2 小时玩转 iptables 企业版 v1.5.4

下面是对防火墙配置相关知识点的补充：

一 网络五种连接状态

NEW
NEW refers to incoming packets that are the first packet for an incoming connection that was not initiated by the host system. An example is the SYN packet in a TCP connection. However the packet may as well not be a SYN packet, and still be considered NEW.

ESTABLISHED
An ESTABLISHED connection is a connection the firewall knows about and it’s tracking. The ESTABLISHED state has seen traffic in both directions and will then continuously match those packets. The only requirement to get into an ESTABLISHED state is that one host sends a packet, and that it later on gets a reply from the other host. ICMP reply messages can also be considered as ESTABLISHED, if we created a packet that in turn generated the reply ICMP message.

RELATED
A connection is considered RELATED when it is related to another already ESTABLISHED connection. For a connection to be considered as RELATED, we must first have a connection that is considered ESTABLISHED. The ESTABLISHED connection will then spawn a connection outside of the main connection. The newly spawned connection will then be considered RELATED, if the conntrack module is able to understand that it is RELATED. An example is the FTP-data connections that are considered RELATED to the FTP control port.

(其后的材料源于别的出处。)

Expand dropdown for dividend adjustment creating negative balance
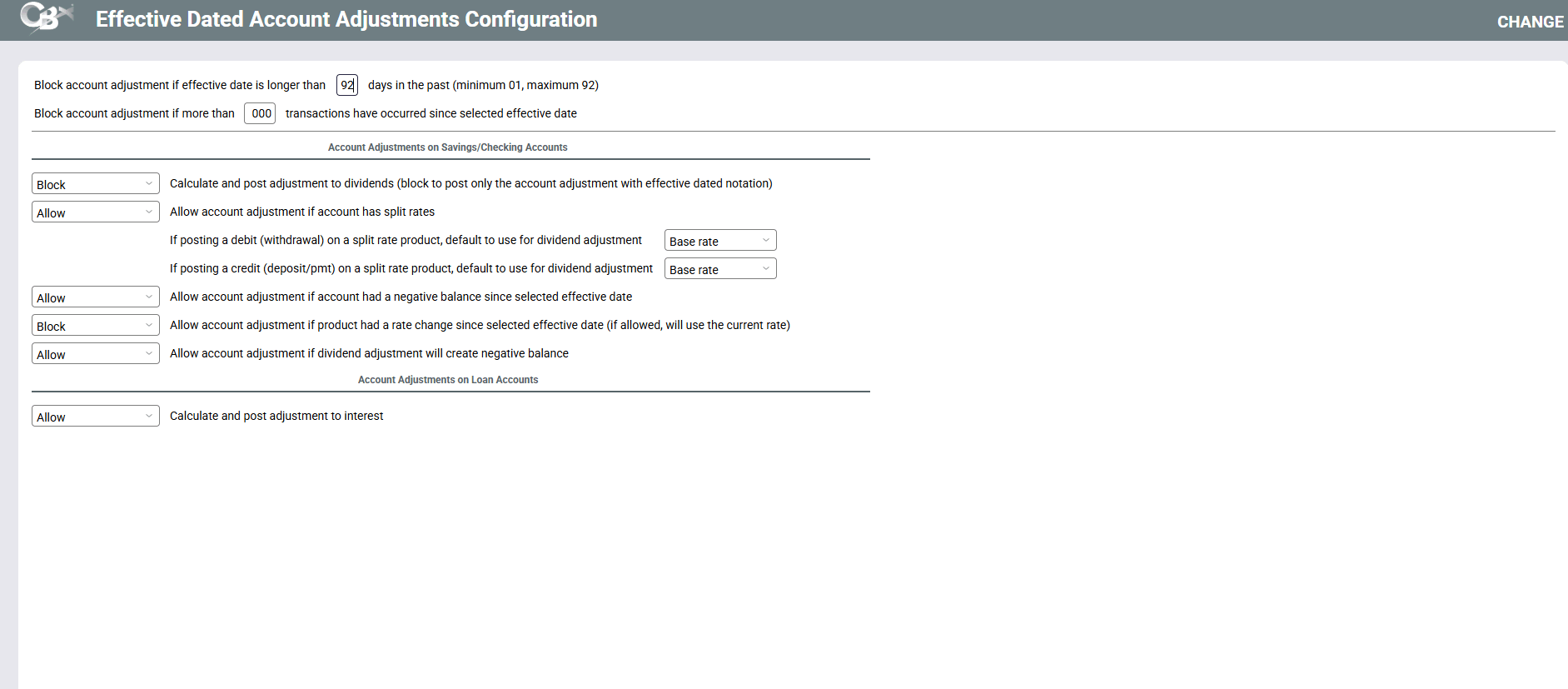Viewport: 1568px width, 689px height. [95, 354]
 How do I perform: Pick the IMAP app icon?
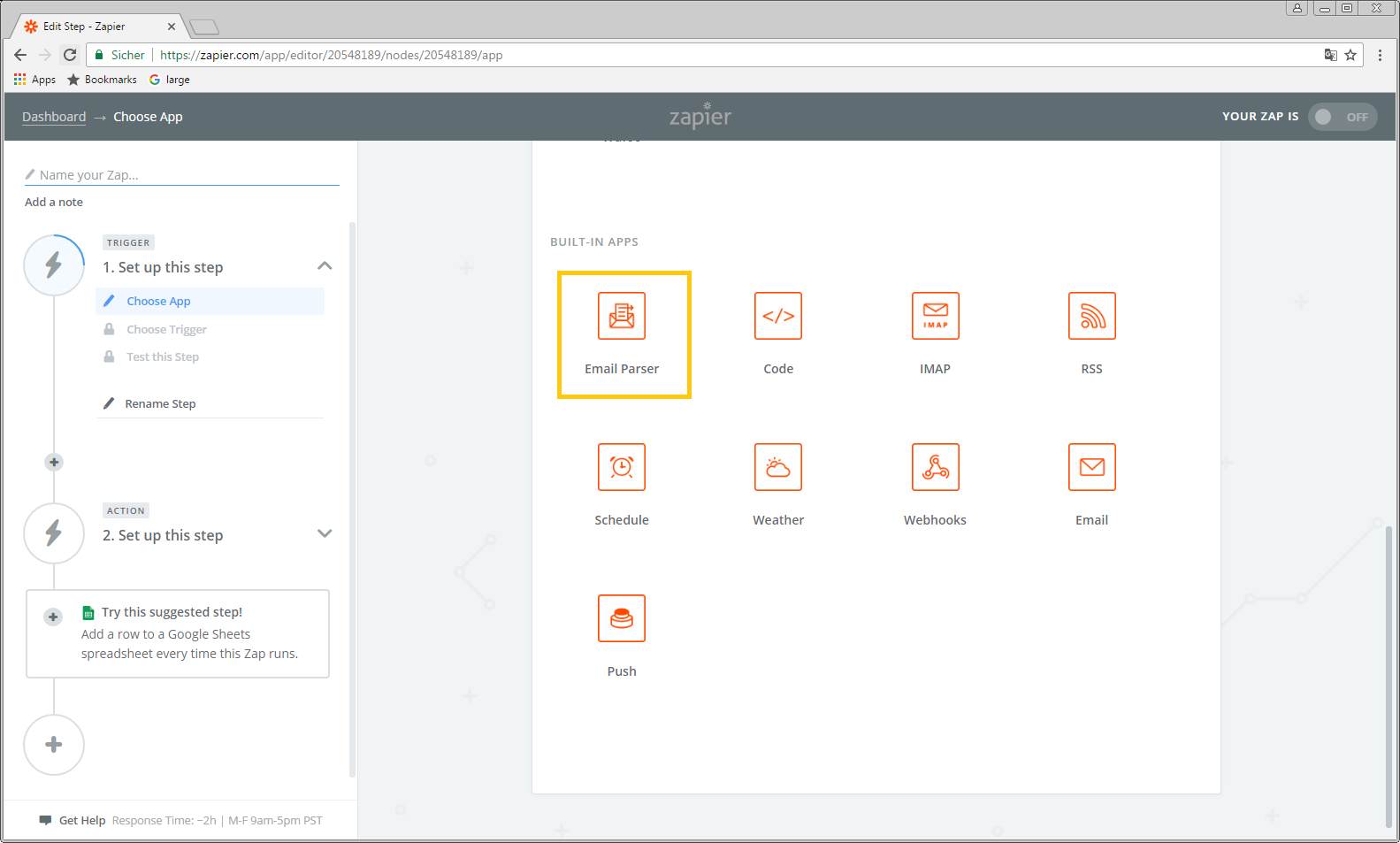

Most TCP protocols and some UDP protocols that rely on this mechanism are quite complex and send connection information within the payload of the TCP or UDP data segments, and hence require special helper modules to be correctly understood.

INVALID
The INVALID state means that the packet can’t be identified or that it does not have any state. This may be due to several reasons, such as the system running out of memory or ICMP error messages that do not respond to any known connections. Generally, it is a good idea to DROP everything in this state.

UNTRACKED
if a packet is marked within the raw table with the NOTRACK target, then that packet will show up as UNTRACKED in the state machine.

二 网络的两种网络层协议

TCP
For TCP, once iptables has seen the SYN packet, it considers the connection as NEW. Once it sees the return packet (SYN/ACK) it considers the session as ESTABLISHED.

UDP
UDP connections are stateless. Receiving two UDP datagrams in a specific order does not say anything about the order in which they were sent. However, iptables can track “udp connections”.

三 防火墙的网络走向图

图1 简易网络走向图

图2 完整网络走向图

图2 涉及到了防火墙中所有的规则链表，PREROUTING，INPUT，OUTPUT，FILTER，POSTROUTING。关系通过图2可以一目了然。图片摘自维基百科。